[Opening Exercise input section]

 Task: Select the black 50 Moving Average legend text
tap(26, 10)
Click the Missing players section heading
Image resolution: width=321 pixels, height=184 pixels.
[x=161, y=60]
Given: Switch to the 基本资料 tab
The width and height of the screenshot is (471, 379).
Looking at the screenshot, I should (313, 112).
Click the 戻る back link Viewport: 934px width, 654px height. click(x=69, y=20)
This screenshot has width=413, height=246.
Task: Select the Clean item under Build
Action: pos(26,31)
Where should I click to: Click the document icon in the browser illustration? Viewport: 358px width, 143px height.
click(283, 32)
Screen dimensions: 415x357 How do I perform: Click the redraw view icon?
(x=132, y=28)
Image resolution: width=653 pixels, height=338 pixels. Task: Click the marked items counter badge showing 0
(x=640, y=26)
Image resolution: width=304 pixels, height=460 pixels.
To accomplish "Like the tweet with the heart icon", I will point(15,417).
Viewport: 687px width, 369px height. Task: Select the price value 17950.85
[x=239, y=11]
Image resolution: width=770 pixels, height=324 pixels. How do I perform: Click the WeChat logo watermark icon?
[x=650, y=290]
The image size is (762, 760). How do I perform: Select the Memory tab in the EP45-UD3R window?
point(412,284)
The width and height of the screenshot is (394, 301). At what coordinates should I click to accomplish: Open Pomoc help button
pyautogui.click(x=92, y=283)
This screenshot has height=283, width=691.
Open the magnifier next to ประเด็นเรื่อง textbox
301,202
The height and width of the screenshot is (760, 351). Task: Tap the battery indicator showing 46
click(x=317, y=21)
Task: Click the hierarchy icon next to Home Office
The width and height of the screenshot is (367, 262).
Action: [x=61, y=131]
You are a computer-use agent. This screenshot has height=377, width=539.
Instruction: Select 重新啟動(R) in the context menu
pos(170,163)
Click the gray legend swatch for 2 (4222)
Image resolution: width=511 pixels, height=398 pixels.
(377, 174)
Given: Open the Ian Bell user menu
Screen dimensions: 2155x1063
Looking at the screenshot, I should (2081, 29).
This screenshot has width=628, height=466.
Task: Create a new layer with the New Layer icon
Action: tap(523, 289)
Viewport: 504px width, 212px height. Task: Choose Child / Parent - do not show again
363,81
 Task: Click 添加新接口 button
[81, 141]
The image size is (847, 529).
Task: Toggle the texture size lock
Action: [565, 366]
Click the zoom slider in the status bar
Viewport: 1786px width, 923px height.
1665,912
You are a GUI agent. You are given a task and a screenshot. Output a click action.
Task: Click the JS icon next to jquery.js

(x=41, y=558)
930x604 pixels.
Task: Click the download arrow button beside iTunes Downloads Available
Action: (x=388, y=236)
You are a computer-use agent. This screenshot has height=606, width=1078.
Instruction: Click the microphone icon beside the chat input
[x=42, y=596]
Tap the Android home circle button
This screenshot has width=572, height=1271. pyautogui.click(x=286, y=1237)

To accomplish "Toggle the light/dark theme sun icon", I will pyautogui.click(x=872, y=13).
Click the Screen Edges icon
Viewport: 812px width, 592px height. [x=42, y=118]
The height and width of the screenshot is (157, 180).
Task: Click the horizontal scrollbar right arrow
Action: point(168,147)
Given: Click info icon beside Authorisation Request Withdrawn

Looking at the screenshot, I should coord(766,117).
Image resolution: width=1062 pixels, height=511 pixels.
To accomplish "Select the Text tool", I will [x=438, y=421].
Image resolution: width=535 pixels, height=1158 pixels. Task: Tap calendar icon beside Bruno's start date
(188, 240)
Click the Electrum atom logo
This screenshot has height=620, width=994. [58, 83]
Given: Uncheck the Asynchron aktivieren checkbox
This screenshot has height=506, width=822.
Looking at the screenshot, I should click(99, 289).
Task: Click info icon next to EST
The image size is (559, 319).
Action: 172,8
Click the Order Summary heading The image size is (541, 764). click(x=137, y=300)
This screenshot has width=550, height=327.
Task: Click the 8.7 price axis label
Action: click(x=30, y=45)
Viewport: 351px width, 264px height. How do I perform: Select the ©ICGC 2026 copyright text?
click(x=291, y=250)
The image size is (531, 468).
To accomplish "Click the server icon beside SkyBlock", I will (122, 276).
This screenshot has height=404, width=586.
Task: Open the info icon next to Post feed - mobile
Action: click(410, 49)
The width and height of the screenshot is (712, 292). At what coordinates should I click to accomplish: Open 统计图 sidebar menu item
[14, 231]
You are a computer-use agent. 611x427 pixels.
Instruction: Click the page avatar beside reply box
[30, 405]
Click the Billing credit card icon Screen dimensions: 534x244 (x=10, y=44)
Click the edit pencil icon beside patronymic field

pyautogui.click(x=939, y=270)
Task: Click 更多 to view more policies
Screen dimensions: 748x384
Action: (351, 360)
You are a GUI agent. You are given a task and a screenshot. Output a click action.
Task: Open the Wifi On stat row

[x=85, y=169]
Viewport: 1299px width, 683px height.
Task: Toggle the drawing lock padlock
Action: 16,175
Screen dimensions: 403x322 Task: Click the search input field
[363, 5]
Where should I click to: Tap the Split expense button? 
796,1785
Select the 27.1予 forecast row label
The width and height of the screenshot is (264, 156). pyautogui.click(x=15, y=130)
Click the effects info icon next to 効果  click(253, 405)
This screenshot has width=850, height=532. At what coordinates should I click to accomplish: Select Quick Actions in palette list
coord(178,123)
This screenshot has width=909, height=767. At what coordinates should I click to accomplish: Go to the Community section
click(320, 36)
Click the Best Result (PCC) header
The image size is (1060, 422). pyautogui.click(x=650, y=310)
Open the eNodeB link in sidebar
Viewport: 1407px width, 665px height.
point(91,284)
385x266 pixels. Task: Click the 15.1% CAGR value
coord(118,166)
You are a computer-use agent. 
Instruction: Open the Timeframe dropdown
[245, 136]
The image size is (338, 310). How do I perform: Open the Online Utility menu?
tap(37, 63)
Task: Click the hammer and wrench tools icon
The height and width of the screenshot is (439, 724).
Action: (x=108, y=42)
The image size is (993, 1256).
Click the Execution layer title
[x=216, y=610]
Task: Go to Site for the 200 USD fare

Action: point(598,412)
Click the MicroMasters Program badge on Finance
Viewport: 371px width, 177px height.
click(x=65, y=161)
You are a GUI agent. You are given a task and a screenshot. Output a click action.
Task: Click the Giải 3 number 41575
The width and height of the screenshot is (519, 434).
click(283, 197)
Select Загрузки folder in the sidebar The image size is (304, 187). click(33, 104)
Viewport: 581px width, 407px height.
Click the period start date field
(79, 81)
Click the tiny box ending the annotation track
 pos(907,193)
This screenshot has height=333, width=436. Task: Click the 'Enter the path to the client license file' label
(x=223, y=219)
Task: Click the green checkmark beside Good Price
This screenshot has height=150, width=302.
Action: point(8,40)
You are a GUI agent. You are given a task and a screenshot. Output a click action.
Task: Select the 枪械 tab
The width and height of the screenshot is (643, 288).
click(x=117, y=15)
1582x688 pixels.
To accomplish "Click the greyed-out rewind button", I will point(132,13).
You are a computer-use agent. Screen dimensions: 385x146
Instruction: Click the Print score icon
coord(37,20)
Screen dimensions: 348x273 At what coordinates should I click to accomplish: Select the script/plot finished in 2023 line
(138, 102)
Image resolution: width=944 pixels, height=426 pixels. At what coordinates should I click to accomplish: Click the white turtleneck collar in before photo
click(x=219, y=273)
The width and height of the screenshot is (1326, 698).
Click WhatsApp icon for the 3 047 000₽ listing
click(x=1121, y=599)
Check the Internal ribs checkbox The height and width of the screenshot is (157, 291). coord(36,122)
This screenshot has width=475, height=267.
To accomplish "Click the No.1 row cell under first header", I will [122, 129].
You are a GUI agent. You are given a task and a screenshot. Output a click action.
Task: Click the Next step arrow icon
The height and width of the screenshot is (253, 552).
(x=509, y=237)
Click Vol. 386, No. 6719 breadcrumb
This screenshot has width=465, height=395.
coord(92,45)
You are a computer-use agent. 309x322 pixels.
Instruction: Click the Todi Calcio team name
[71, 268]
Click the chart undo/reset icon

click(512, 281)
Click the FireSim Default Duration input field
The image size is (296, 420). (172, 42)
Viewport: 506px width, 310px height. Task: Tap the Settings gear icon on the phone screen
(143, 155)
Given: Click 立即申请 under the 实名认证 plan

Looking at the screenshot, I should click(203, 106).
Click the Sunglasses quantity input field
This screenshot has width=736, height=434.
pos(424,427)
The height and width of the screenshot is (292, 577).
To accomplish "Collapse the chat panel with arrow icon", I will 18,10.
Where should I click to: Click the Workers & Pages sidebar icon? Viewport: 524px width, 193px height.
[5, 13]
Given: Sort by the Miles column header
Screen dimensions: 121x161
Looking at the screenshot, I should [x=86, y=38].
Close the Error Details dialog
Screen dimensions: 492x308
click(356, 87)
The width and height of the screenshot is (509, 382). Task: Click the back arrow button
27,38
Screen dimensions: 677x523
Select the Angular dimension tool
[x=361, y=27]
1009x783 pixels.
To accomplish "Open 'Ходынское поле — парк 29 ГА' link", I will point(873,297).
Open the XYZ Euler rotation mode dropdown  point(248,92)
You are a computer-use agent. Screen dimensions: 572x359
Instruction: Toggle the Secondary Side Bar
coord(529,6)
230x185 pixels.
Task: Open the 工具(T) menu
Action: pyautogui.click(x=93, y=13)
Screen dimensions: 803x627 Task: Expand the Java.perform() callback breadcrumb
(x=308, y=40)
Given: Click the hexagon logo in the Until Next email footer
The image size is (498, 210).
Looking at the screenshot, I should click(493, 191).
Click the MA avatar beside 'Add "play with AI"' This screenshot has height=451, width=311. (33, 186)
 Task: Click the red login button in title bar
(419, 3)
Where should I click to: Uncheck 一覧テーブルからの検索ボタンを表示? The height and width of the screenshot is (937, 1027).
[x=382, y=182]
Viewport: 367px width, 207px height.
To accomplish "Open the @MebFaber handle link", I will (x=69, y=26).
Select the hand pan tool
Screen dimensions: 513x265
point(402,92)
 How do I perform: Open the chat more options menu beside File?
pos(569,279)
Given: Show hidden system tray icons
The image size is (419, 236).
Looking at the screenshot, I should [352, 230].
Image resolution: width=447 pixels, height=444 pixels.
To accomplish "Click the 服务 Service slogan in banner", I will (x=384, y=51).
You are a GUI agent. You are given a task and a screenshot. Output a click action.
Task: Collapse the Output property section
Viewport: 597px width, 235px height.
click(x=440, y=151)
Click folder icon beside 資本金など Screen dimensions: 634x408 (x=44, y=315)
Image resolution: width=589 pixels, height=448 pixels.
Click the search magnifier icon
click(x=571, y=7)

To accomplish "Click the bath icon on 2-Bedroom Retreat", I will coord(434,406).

[Closing Exercise input section]

## Your assignment
Your answer should be the lines above, from the line containing "Viewport: 504px width, 212px" up to and including the line containing "has height=606, width=1078.", reproduced exactly and with nothing else.

## Solution to the exercise
Viewport: 504px width, 212px height. Task: Choose Child / Parent - do not show again
363,81
 Task: Click 添加新接口 button
[81, 141]
The image size is (847, 529).
Task: Toggle the texture size lock
Action: [565, 366]
Click the zoom slider in the status bar
Viewport: 1786px width, 923px height.
1665,912
You are a GUI agent. You are given a task and a screenshot. Output a click action.
Task: Click the JS icon next to jquery.js

(x=41, y=558)
930x604 pixels.
Task: Click the download arrow button beside iTunes Downloads Available
Action: (x=388, y=236)
You are a computer-use agent. This screenshot has height=606, width=1078.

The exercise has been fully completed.